> **Records shown**
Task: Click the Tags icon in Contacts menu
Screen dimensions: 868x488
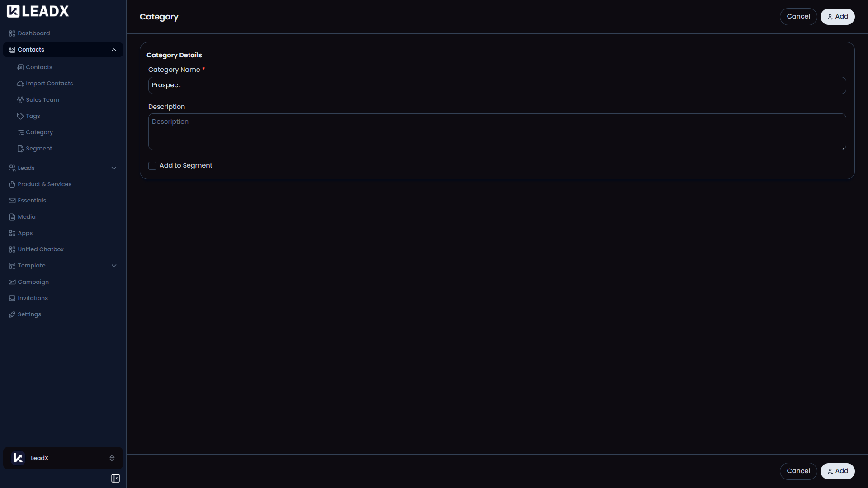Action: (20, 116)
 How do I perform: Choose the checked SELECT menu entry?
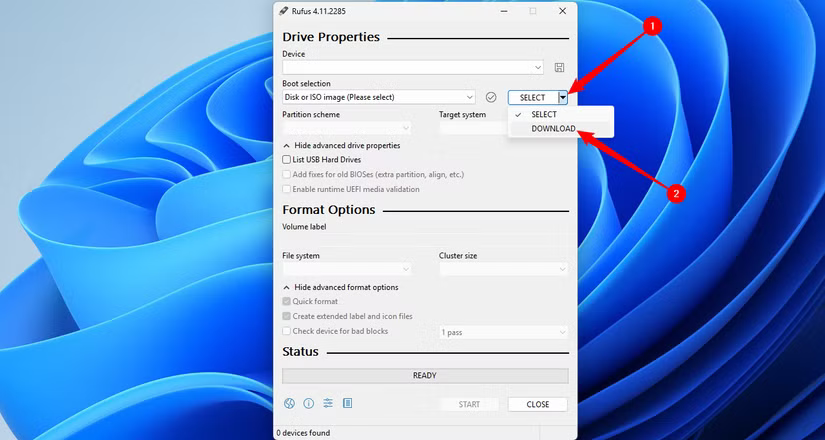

==

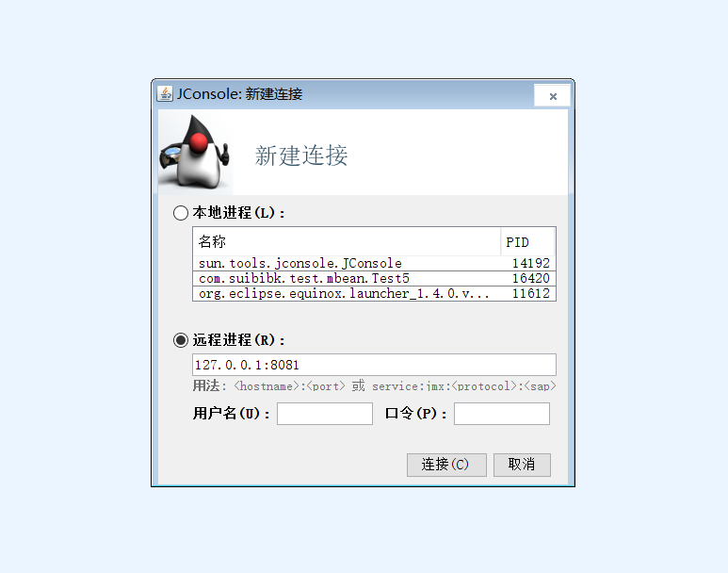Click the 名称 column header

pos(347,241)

> **Directions for this task**
Within the entries above, give again exactly the lines starting at the one that contains "Task: Click the Tags icon in Contacts menu" and ending at the one that contains "How do I perform: Choose", leaving out the pictures.

> **Reply to the task**
Task: Click the Tags icon in Contacts menu
Screen dimensions: 868x488
Action: (20, 116)
 How do I perform: Choose the checked SELECT menu entry?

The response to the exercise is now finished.